Bahdanau et al.^{[4]} paved the way for the advent of attention mechanisms. Their approach was based on an RNN-based encoder-decorder framework, which is summarized below. It is helpful to understand the approach of Bahdanau et al. because it’s very intuitive and helps us understand most recent approaches.

Suppose that our goal is to translate a sentence of $T$ words, $x_1, x_2, \dots, x_T$ to another language, where the translation has $T’$ words, $y_1, y_2, \dots, y_T’$. The approach of Bahdanau et al. used two RNNs to produce the translated words; one for encoding and another for decoding the sequence. The hidden states of the encoder are denoted as $$h_1, h_2, \dots, h_T$$ and the hidden states of the decoder as $$s_1, s_2, \dots s_T.$$

The hidden states of the encoder are computed with a rather standard, bi-directional RNN network. That is, each $h_t$ is a function of the input words $\{x_t\}_t$ as well as other hidden states. The hidden states of the decoder are somewhat more complicated—they were a bit difficult for me to grasp at the beginning (in part because I think Fig. 1 in the article of Bahdanau et al. doesn’t show all dependencies). The $t$th hidden state of the decoder network is computed as $$s_t = f (s_{t−1}, y_{t−1}, c_t),$$ which means that each output word depends on (i) the previous output hidden state, (ii) the previous output word $y_{t−1}$ and the *context vector* $c_t$. (The initial hidden state $s_0$ is simply a function of $h_1$; see Appendix A.2.2 in article).

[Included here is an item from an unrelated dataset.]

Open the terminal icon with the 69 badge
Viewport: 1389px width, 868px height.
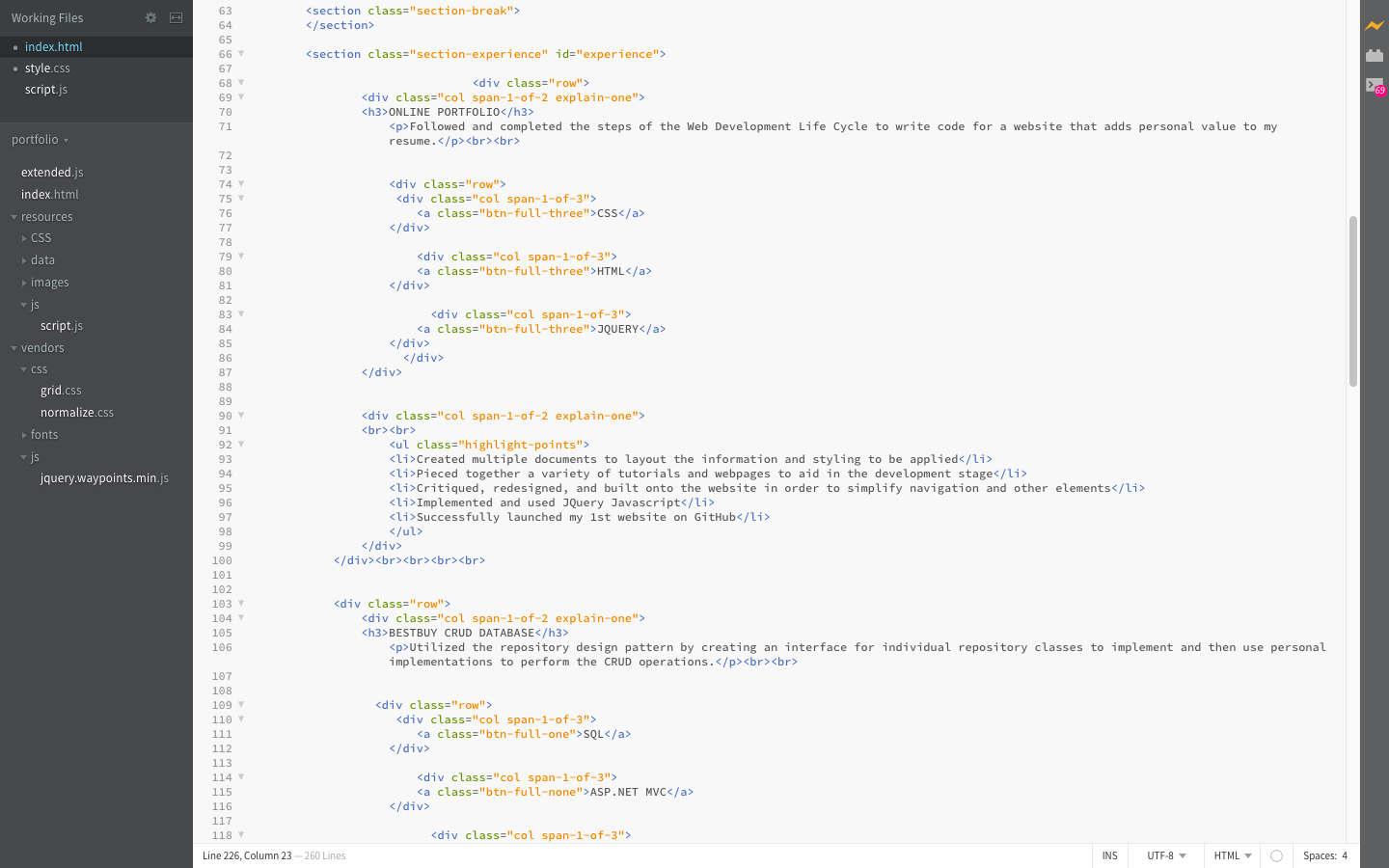pyautogui.click(x=1375, y=86)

The crucial part here is the context vector $c_t$, which, as we mentioned in the beginning, is the key part of the attention mechanism. In a few words, $c_t$ is responsible for looking at the input words $\{x_t\}_t$, finding those that are most relevant to the $t$th output $y_t$ and placing higher emphasis to them. (This happens in a “soft” way). This may look like a complicated task, but it’s not — $c_t$ is nothing but a weighted average of the hidden states of the encoder $h_t$: $$c_t = \sum\limits_{j=1}^{T_x} \alpha_{tj} h_j.$$ Clearly, the crucial task here is to determine the weights $\alpha_{tj}$. And this is where things get slightly but not too complicated — one simply needs to allow the time to digest. The weights $\alpha_{tj}$ are creating some dependencies that are not clear from Figure 1 of the article of Bahdanau et al., but we’ll try to make them more explicit.

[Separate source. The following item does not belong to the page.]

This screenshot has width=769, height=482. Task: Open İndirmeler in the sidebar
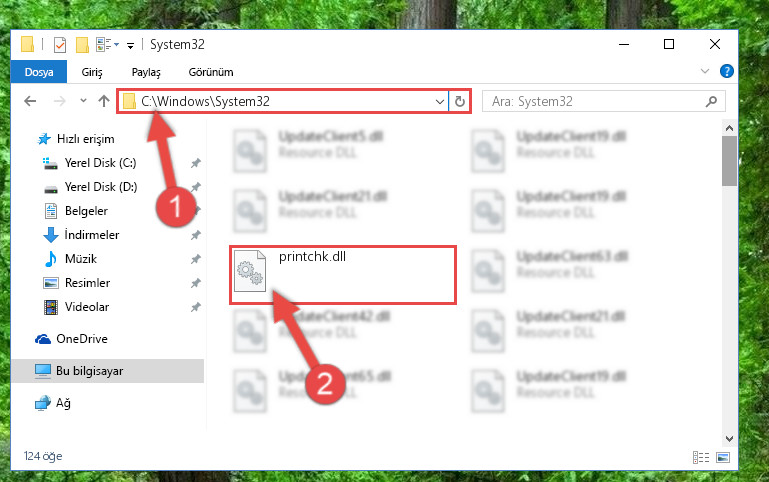92,235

The weights $\alpha_{tj}$ are determined with the following softmax function to have a set of weights that sum to 1: $$\alpha_{tj} = \frac{\exp (e_{tj})}{\sum_k \exp(e_{tk})}$$

OK now we need to understand what the $e_{tk}$ are, but once we do, we are almost done — we’ll see all the dependencies, understand how the content vector is computed, and more importantly, grasp the whole point of the attention mechanism. The $e_{tk}$ are the *alignment scores*; a high score $e_{tk}$ indicates that the $t$th word in the translation is highly related to the $k$th word in the original, input sentence. We need to repeat, because this is truly the **heart** of the attention mechanism and what sets it apart from all previous approaches. A high alignment score $e_{tk}$ indicates that the $k$th word in the input sentence will have a high influence when deciding the $t$th word in the output sentence. This is precisely what we mean by dynamic weight allocation; we apply a different set of weights for each output word. Of course, the important question now is how the alignment scores $e_{tk}$ are computed.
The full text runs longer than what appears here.